A journal is the private, sacred space we all need to process thoughts, record memories, and make sense of our lives. No one in the world is watching. Not your cousin or your coworkers or big tech. With a journal, you trade in the affirmation you get in the form of likes or hearts or retweets, but the work you do to face a blank page with honesty will keep you true to yourself. 

A journal will help you remember your life, stand witness to it, and capture time as it passes. My journal is full of memories, some that might have been otherwise forgotten. On countless occasions, I’ve experienced the strange phenomenon of a memory being unearthed just by reading a journal entry. Would I have remembered it otherwise? I’m not so sure.

A journal is both a mirror and a compass, and I believe it’s one of the most important practices we can develop to foster reflection, introspection, and clarity. I’ve learned the sound of my own voice, and the two different stories I often tell myself (my memory and my journal often offer two very different narratives).

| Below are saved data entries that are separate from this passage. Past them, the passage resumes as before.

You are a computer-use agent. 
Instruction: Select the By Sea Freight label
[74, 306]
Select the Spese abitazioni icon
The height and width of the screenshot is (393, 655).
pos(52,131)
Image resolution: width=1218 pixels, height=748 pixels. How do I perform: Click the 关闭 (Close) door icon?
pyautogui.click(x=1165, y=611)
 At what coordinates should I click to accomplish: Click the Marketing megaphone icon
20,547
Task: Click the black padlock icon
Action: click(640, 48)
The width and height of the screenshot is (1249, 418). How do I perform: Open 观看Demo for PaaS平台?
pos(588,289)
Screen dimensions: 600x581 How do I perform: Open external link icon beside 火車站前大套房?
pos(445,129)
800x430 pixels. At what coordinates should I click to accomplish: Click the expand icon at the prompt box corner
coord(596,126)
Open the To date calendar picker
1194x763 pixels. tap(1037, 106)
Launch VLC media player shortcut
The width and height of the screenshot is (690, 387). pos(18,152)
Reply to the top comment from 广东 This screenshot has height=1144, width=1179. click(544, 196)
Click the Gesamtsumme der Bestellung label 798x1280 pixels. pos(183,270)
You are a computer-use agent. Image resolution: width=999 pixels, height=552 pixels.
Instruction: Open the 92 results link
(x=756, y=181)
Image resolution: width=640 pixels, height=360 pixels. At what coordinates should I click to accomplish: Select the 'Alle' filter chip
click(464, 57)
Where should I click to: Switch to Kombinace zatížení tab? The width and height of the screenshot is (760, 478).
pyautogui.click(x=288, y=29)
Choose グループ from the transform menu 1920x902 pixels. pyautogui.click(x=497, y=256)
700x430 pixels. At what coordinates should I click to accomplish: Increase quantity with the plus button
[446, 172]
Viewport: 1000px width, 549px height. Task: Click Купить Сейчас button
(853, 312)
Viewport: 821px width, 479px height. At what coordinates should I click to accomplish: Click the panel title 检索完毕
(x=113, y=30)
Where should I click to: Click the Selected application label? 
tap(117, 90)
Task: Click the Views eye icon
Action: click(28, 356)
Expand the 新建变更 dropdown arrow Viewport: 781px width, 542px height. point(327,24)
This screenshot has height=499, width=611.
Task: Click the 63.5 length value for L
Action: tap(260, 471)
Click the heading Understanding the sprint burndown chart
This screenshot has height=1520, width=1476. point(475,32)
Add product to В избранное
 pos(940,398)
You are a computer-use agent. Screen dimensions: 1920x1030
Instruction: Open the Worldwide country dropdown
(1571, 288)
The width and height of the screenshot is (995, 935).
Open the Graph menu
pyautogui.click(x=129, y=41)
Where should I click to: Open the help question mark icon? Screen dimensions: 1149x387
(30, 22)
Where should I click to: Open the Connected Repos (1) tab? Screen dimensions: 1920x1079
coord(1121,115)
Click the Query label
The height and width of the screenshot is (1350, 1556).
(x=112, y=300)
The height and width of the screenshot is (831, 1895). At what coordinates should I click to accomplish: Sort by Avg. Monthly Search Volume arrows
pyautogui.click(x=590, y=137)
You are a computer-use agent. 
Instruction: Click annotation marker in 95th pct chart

Keeping a journal will teach you to see all the beauty and wonder and significance in your life. It’s there, I promise. 

So, let me say this: 

Find your passion. Figure out what you truly want in life. Be brave enough to grant yourself the freedom to really, really want something. 

Find your passion. Figure out what you truly want in life. Be brave enough to grant yourself the freedom to really, really want something. 

All of it matters. All the work you’re doing now, even if it seems disjointed from who you wish you were or what you wish you could be doing.

Reframe this struggle as the primary indicator of how meaningful and important it is to you. After all, good stories are about two things: 1) wanting something and then 2) overcoming the inevitable obstacles you’ll face to get there. 

Cultivate your sense of identity, even if it means you secretly rebel against what you ought to be doing. Don’t give up. All roads will lead you there. But you must stay on the road.

So, what would happen if this was true for you? 

What you seek is, indeed, seeking you. 

I owe iThemes and the amazing people there a debt of gratitude: for believing in me, for trusting me, for giving me a place to grow, and for letting me be who I truly am.

As this chapter in my life draws to a close, just know it’s been one of the most rewarding and meaningful things I’ve ever done—getting to work with you all, help build this business, solve problems together, and serve our customers. We’ve had a ton of fun, and those stories are the ones I’ll always hold dear. I’ll miss you all immensely. 

This song by one of my favorite artists says it best:

Love is change.

With much love, and much hope, for the journey ahead.